Alaska’s three top producers submitted a proposal last week to Alaska Gov. Frank Murkowski to build the long-line gas pipeline from the prolific North Slope region to the Lower 48 states (see Daily GPI, Dec. 20). The pipeline project would add roughly 1,800 miles of large-diameter pipe to already existing infrastructure for delivery of 4.5 Bcf/d of natural gas to U.S. markets in the West and Midwest. The overall length of the system, including the already constructed southern segments, would be approximately 3,500 miles. The proposed pipeline is expected to taken about eight years to build, and will have an estimated price-tag of $15-20 billion.
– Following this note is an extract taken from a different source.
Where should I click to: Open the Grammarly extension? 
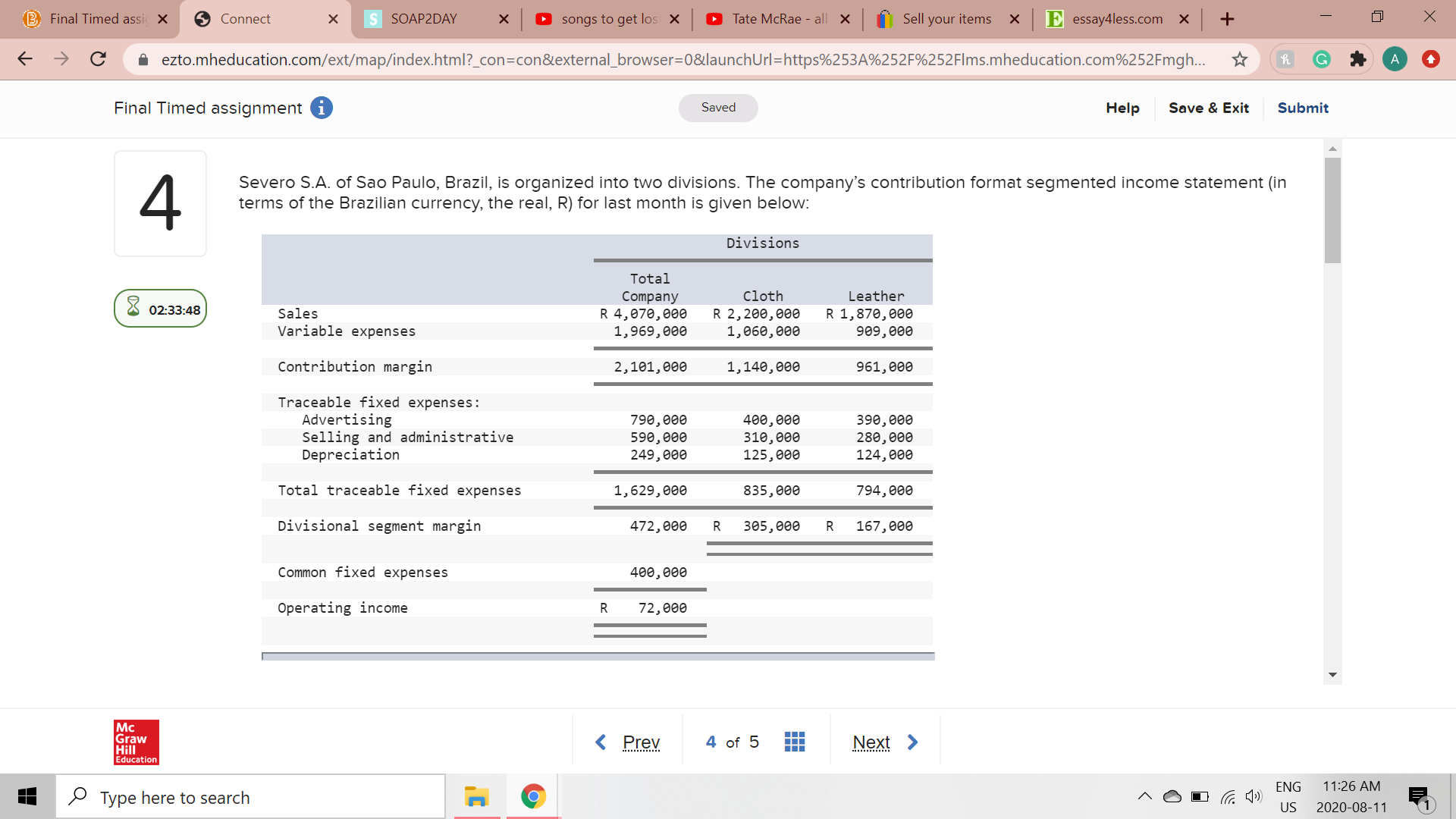coord(1322,59)
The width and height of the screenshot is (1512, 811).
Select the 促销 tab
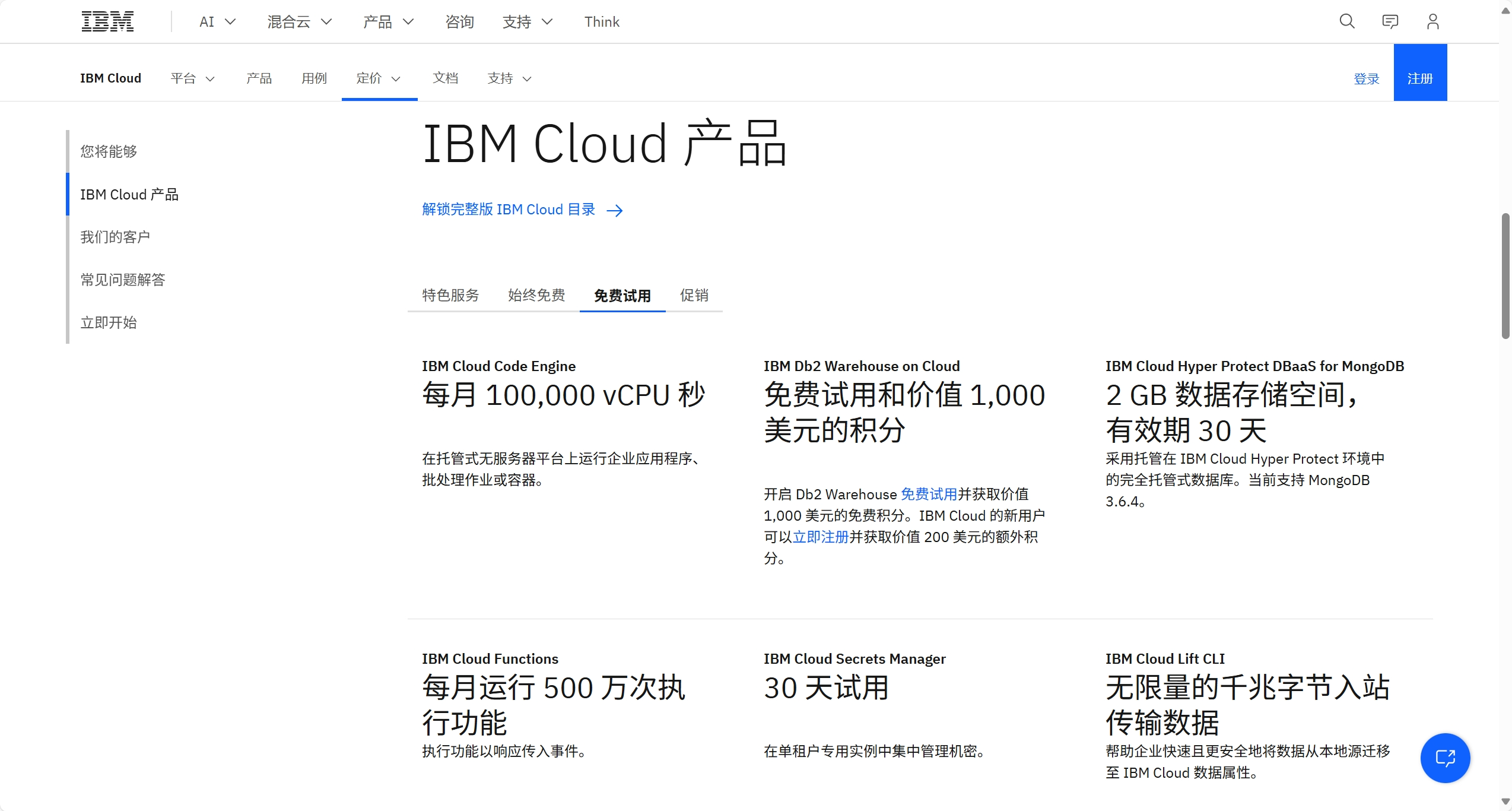[x=694, y=295]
Anadarko said it and others believe that the development of Alaska’s estimated natural gas resources (250 Tcf) may require an expansion of the pipeline capacity to 10 Bcf/d. “If the Commission’s rules regarding initial and expansion open season parameters fail to facilitate the expansion of this pipeline such that explorers can obtain access to increased capacity on fair, reasonable and competitive terms, explorers will cease their exploration and development activities in Alaska, leaving the incumbent producers to develop, if ever, the 250 Tcf of conventional, undiscovered Alaska natural gas resources.”

Participants at a FERC technical conference in Anchorage, AK, earlier this month indicated that the major gas producers would seek to hold their firm capacity on the pipeline for 30 years, “thereby shutting out new gas explorers,” Anadarko said.

Producers who are unable to obtain capacity on an Alaska pipeline would have three alternatives, it noted. They could: 1) obtain capacity only after their competitors’ Prudhoe Bay and Point Thomson production has declined — perhaps 17 and 21 years after the in-service date of the pipeline; 2) seek released capacity from their competitors, who control the initial capacity on terms and conditions set by their competitors; or 3) sell gas from their discoveries at distressed prices to their competitors.

“These facts require that the Commission exercise close regulatory oversight over the terms and conditions under which the pipeline awards and allocates capacity, the terms under which the pipeline expands its capacity and the terms and conditions, including the rates, at which the pipeline provides service. Without regulatory constraints, the goal of achieving a competitive and fully explored and developed Alaskan natural gas resource base will not be reached,” Anadarko said.